§ Exercise set
1. In the Question Time post, rewrite the passage between "I miss the audience" and "a smiling assassin.", inclusive, replacing "Fiona Bruce" with "the presenter".
2. Pick up the Question Time post after its final sentence and keep writing.

§ Text segment
=== Section Start ===

Question Time is meant to annoy everyone

Late this evening, but Thursday night is Question Time night. Locked down, distanced and audienceless it looks peculiar. It is also peculiar in not turning instantly into a shouting match.

We have Chris Philp, a junior government minister; Andy Burnham (by remote link from Lancashire); Camilla Tominey of the Torygraph; James Graham, the playwright; and Stephen Kinnock’s wife (introduced as the former Prime Minister of Denmark). Long discussion ensued about schools and coronavirus, contact tracing and coronavirus, Denmark and coronavirus. I miss the politics.

I miss the audience and their wild reactions because it part of the entertainment industry – the roar of the greasepaint, the smell of the crowd. I miss those Corbynites too. They went apoplectic at anything, because they genuinely hated anyone who was not them. It sounds too much like a generalisation that Conservatives think Labour are deluded while Labourites think Conservatives are evil – it is true though. It is mad, but it gives a dynamic to the drama.

This week the debate is too subtle and we wait for Fiona Bruce to provide the provocation. She does it so pleasantly, and brutally, as a smiling assassin.

It’s almost pleasant to watch (if you ignore the fact that they are discussing a deadly pandemic. The old format was infuriating – I had to turn away often, to walk into another room, to gnash my teeth and bite my tongue so as not to shout at the screen. QT was revoltingly biased – one Conservative or Brexiteer baited by four malicious opponents, like tying a fox to a gate and letting hounds torment it. It is against everything I believe. Everyone I have heard discuss BBC’s Question Time agrees it is unacceptably biased against right-thinking people: Labour supporters and Conservative supporters are convinced it is weighted against them.

=== Section End ===

§ Dataset section
=== Section Start ===

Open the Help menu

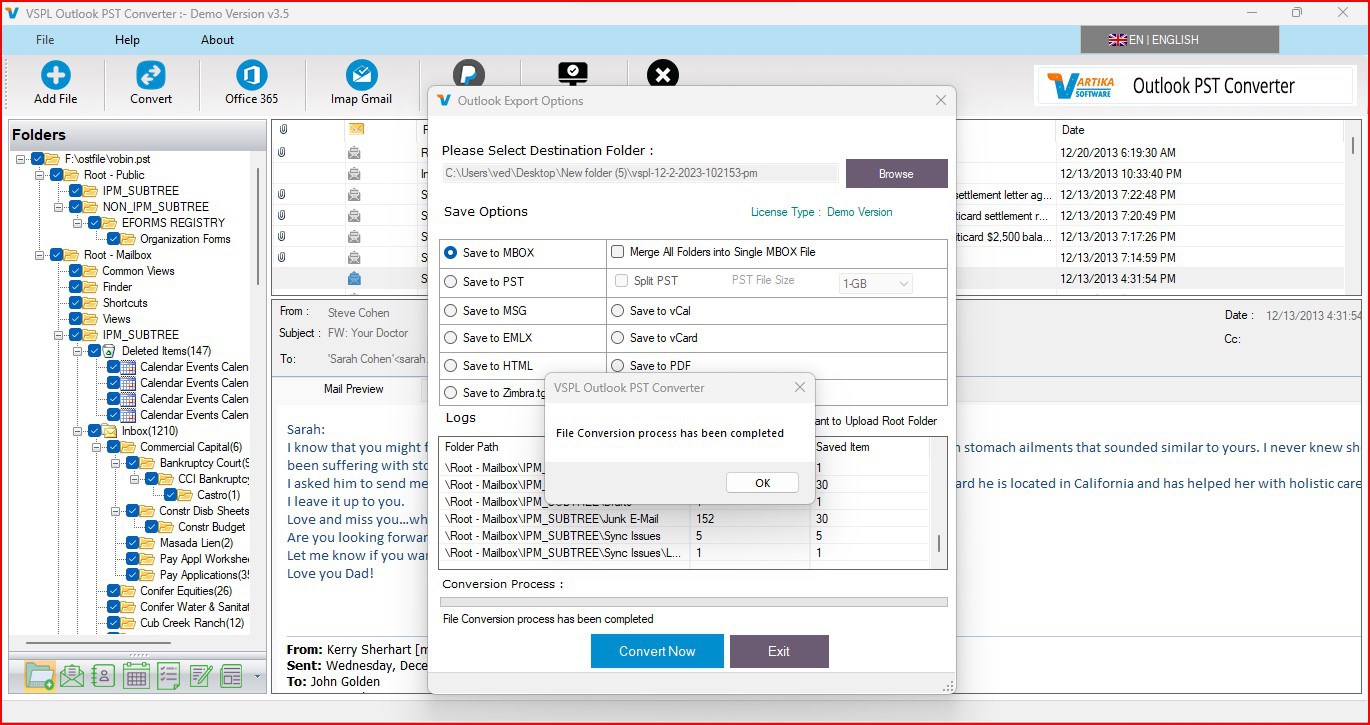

=== Section End ===

§ Task answers
1.
I miss the audience and their wild reactions because it part of the entertainment industry – the roar of the greasepaint, the smell of the crowd. I miss those Corbynites too. They went apoplectic at anything, because they genuinely hated anyone who was not them. It sounds too much like a generalisation that Conservatives think Labour are deluded while Labourites think Conservatives are evil – it is true though. It is mad, but it gives a dynamic to the drama.

This week the debate is too subtle and we wait for the presenter to provide the provocation. She does it so pleasantly, and brutally, as a smiling assassin.

2.
Wind back a little though: it must be that it must be like this. It must challenge and probe, and dig in the gaps in reasoning and policy. What is more, it must generate new thoughts. Opinions and trains of thought which go unchallenged in a safe-space bubble will ossify and self-justify themselves in their flaws. Every so often a loathed opponent will make a telling point, or give the lie to a preconception that overturns a conclusion built on false premise. It is needed.

They have had figures from Theatreland before, but mainly actors and subsidy-junkies. To have an entrepreneur playwright / producer on has been a valued perspective but some insight was missing. There is much talk of how badly the cultural industry has been hit by the lockdown, but it goes beyond the theatre: the audiences for the theatres fill the restaurants and cafés, and they come from across the nation and beyond to fill all the shops and venues of the town – the decline of the theatre strikes at all the West End’s commercial life.

Until there is shouting again there is less life in Question Time but we can hope that within a month or two it will be just as infuriating as it ever was.